The brutal murder of George Floyd in 2020 brought me back out into the streets. While his death was the initial impetus of me and my friends marching, the numerous examples of police brutality in response to those protests kept us going back. Every day there seemed to be another example of excessive force against peaceful protesters. The police couldn’t be on their best behavior even when the entire world was watching. 

In response to the police’s brazen use of force, politicians across the country promised that things would change. Connecticut’s lawmakers also pledged to make police more accountable. In 2020, the state passed a police accountability law which made some changes to qualified immunity as well as instituted independent review of deadly force changes. I was hopeful about the possibility of real change in the way that police operated. The bill wasn’t the end of what needed to change, but it was a good beginning.

In the two years since, much of that hope has been dashed. At the federal level, the police reform legislation named for Floyd failed to pass Congress. Police killings slightly increased in 2021 compared to years prior. And despite calls for defunding the police from activists and organizations, police budgets have largely increased since the summer of 2020.

Hartford is a prime example of the funding trend. In the immediate aftermath of the summer protests, the Hartford City Council cut $1 million from the city’s police budget, and reallocated another $1 million for training initiatives. These cuts were far less than the $9.6 million proposed by the Working Families Party, but again, it looked like a step in the right direction.

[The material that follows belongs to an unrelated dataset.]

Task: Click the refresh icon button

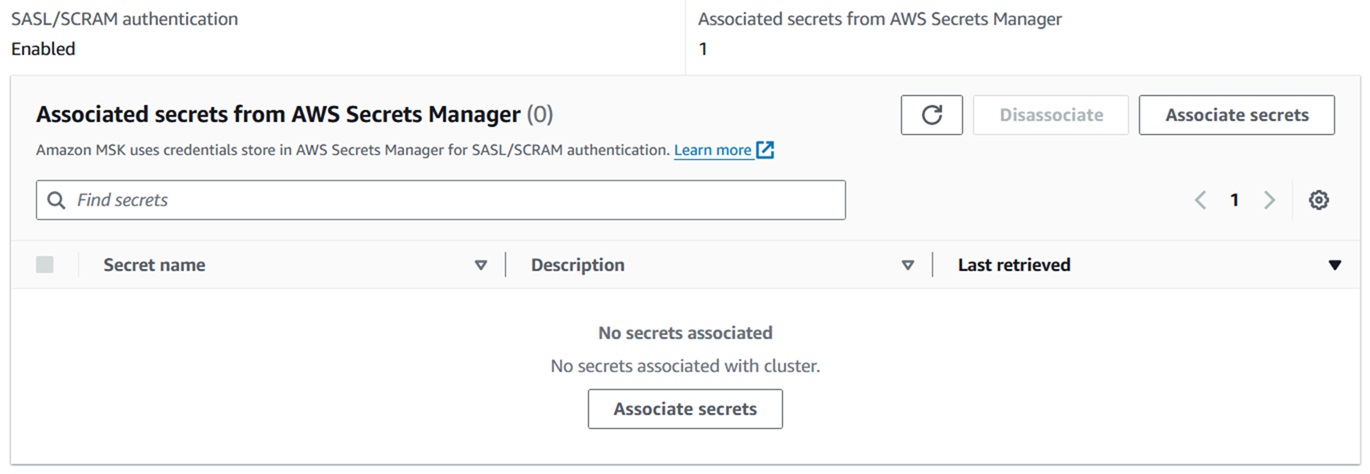Action: (931, 115)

Those funding cuts have all but evaporated. The very next year, the city budget increased law enforcement’s allocation from $44.9 million to $48.3 million– a number that was higher than the 2020 budget before the cuts. Proponents say that the increase is to retain officers who are being hired away from the city by departments who offer higher pay and better benefits. Whatever the reason, the increase shows that there was no long-term commitment to altering police budgets in the city.

And to drive the point home, Governor Ned Lamont declared that he wants more police patrolling the streets of Connecticut during his State of the State address. He boasted about how the ten largest municipalities “are training and hiring nearly 400 new cops in the next two years.” 

Whatever limited political will there was for true police reform after Floyd’s shocking murder has dissipated. We’re left with the pre-2020 status quo of constantly expanding police budgets and tough-on-crime sloganeering during election years. Seeing this outcome after the largest protest movement in American history is especially disheartening, because it feels like I and 20 million people were shouting into a void. Still, it may be necessary to take to the streets once again, to make sure that our political leaders hear us loud and clear. Policing must change — not just for a moment, but for the long term.

Jamil Ragland is a writer from the Hartford area. His work deals with politics, race and culture. Jamil lives in Hartford with his son.